== Short task A ==
In the forum thread, which gcc option does the poster's workplace use so that breaking the rules produces no image to download to the box?

== Document ==
--- BEGIN ---
More Itanium-Linux Capability

Re:Not errors, but... by Guy+Harris · 2000-02-16 14:17 · Score: 2

Some niceties cc gets that gcc doesn't:

Variables that are assigned a value, but never used in an expression/function call

Static functions that aren't referenced by any other function (gcc does do this for variables, however)

GCC gets those two, at least if you use a sufficiently high level of optimization:

% gcc --version 2.7.2.3 % cat foo.c static int unused(int arg) { return arg + 17;

}

int
foo(int bar)
{

int a = 17;

return bar;

}
% gcc -c -O2 -Wall foo.c
foo.c: In function `foo':
foo.c:10: warning: unused variable `a'
foo.c: At top level:
foo.c:3: warning: `unused' defined but not used

although it doesn't get the other two (although "function arguments that aren't referenced" are sometimes desirable if the function is called through a pointer, and some functions pointed to do use the argument in question; other times, though, it's an indication of an error).

To gcc's credit, it does do some pretty spiffy control-flow analysis with -O9

Does -O9 do better than, say, -O2?

(One problem with said flow analysis is that it sometimes gives "false hits", so one occasionally either has to filter out the noise or stick in an unnecessary initialization.)

Back to gcc, I'll have to try -W along with -Wall... that really turns up the analness?

I don't think so. The man page says:

-W Print extra warning messages for these events: [list of events elided] ... -Wall All of the above `-W' options combined. These are all the options which pertain to usage that we recommend avoiding and that we believe is easy to avoid, even in conjunction with macros.

so -Wall would appear to include -W.

(At work, we compile the software for our products with -Wall, some other -W options to insist that functions have prototype declarations to increase the chances that a prototype declaration will be available when the function is called, and -Werror to ensure that if you violate the rules you don't get an image to download to the box....)
--- END ---
== Short task B ==
In the listing, lay out the stretch from the line that contains "Screen dimensions: 930x773" through the line that contains "This screenshot has height=360, width=600." as a numbered list, skipping blank lines and leaving out the pictures.

== Listed entries ==
--- BEGIN ---
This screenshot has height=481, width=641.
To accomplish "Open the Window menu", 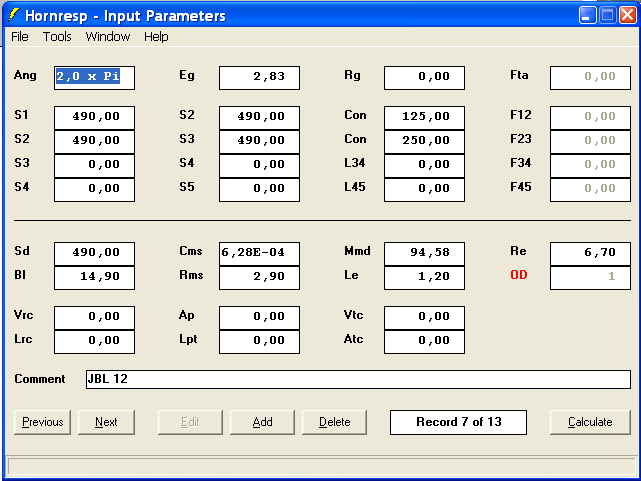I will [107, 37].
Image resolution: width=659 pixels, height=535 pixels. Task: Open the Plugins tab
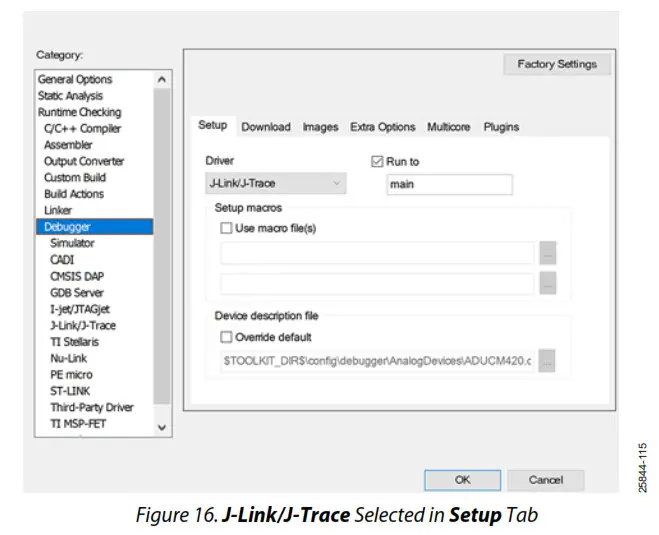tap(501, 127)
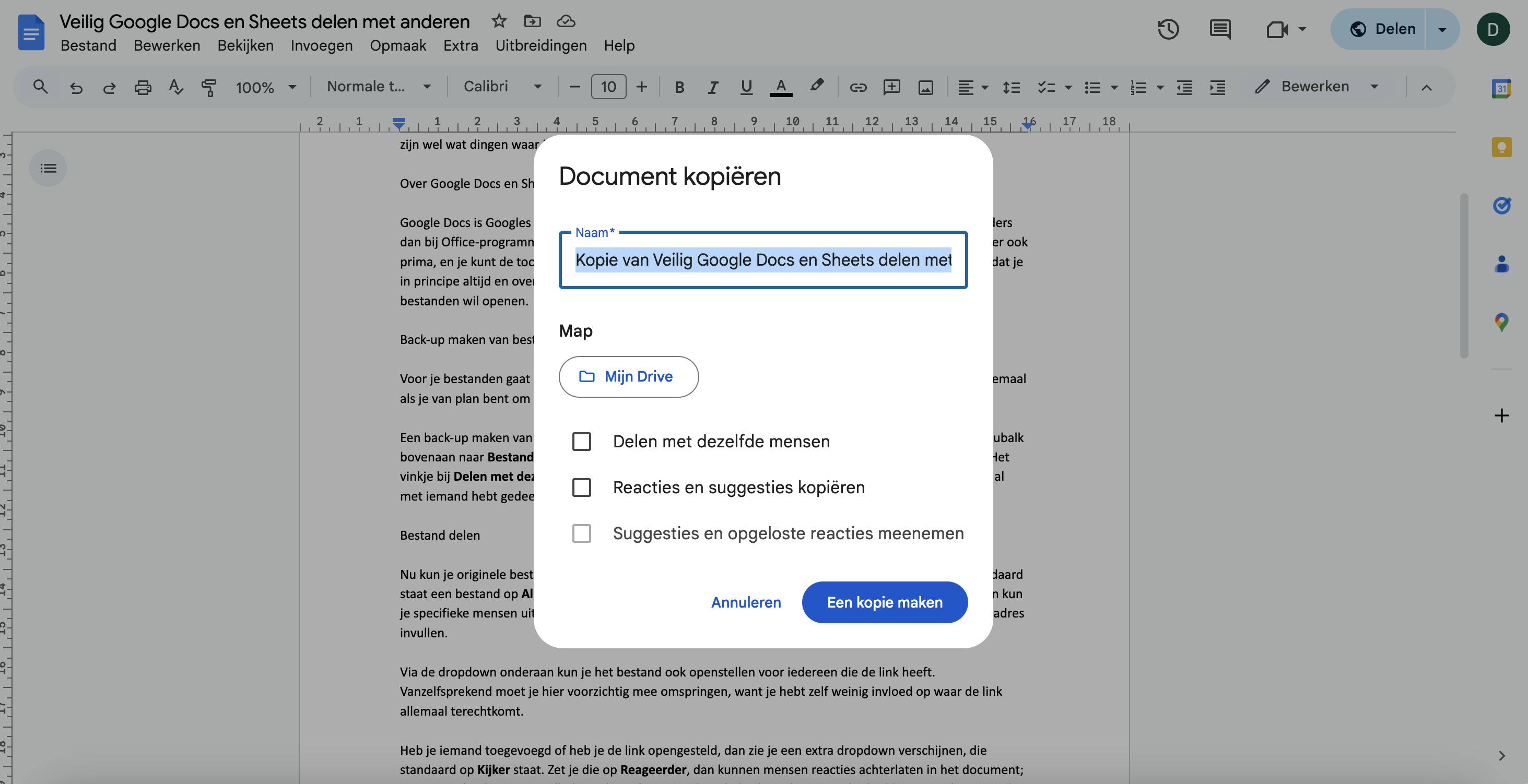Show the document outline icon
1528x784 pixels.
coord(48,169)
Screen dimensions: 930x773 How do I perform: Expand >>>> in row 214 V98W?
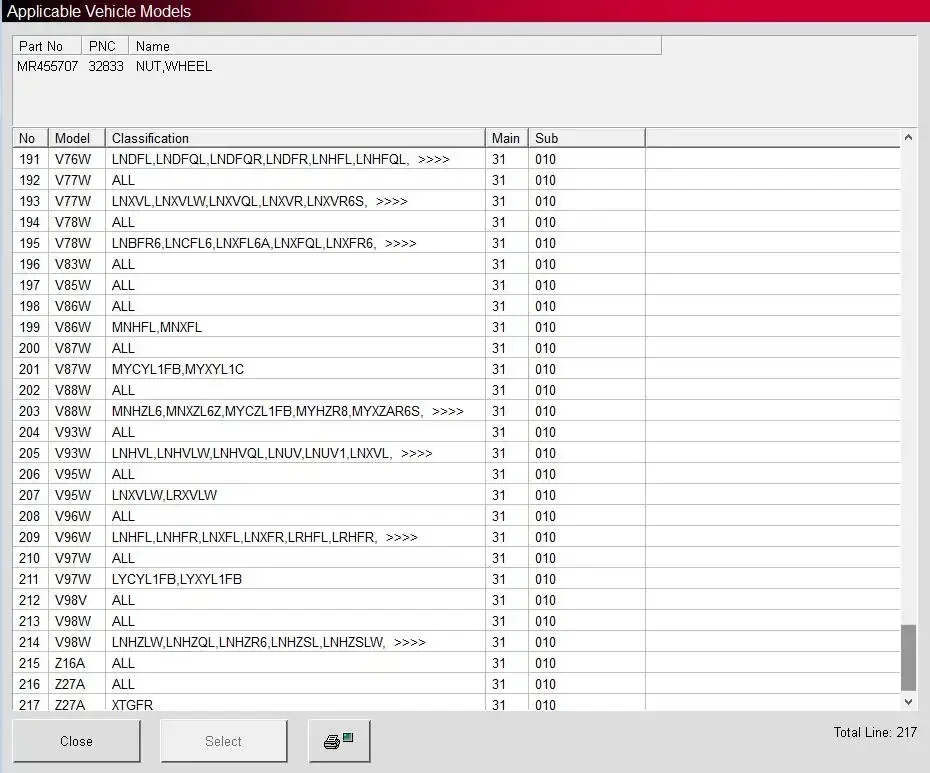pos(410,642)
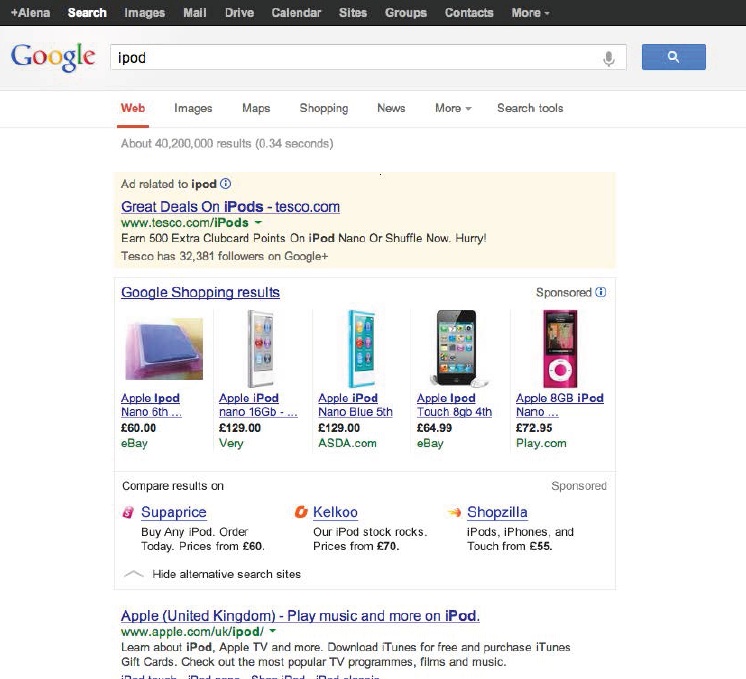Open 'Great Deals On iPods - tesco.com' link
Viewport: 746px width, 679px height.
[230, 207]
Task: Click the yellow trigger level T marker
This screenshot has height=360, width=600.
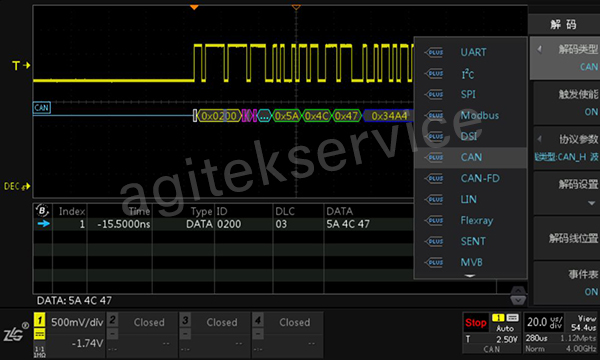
--- END ---
--- BEGIN ---
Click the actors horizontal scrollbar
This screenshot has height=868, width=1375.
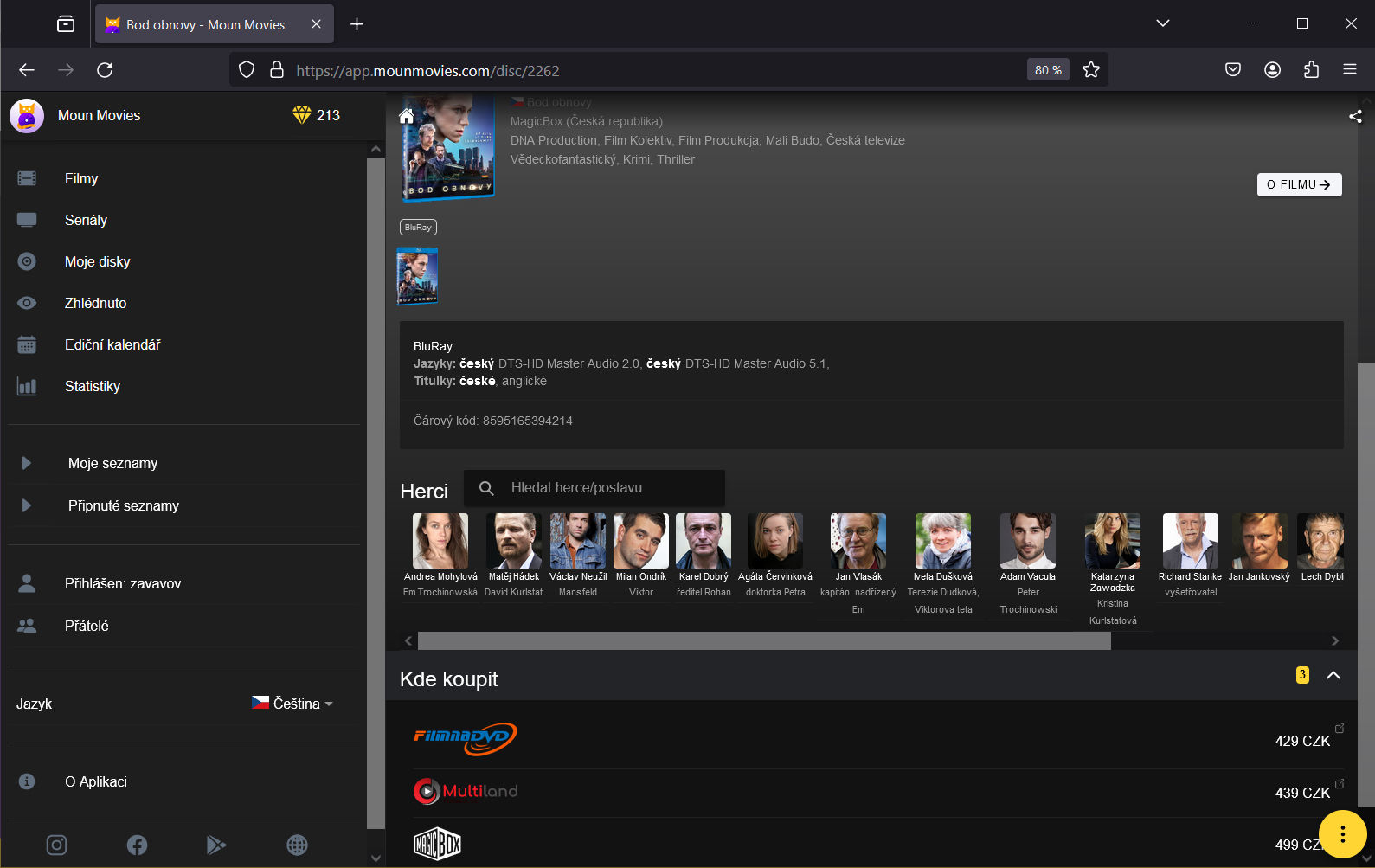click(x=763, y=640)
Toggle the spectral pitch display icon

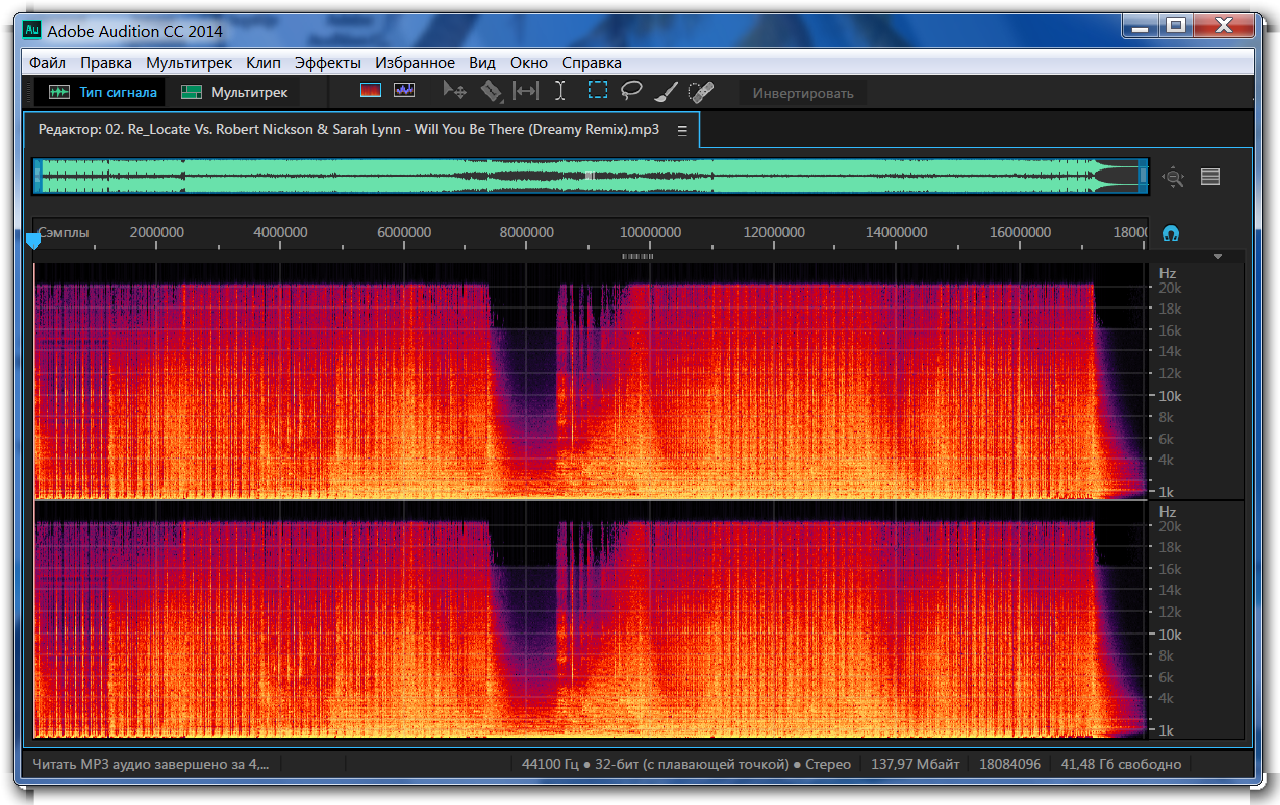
--- END ---
== Right answer A ==
-Werror

== Right answer B ==
1. Screen dimensions: 930x773 How do I perform: Expand >>>> in row 214 V98W?
2. pos(410,642)
3. Open 'Great Deals On iPods - tesco.com' link
4. Viewport: 746px width, 679px height.
5. [230, 207]
6. Task: Click the yellow trigger level T marker
7. This screenshot has height=360, width=600.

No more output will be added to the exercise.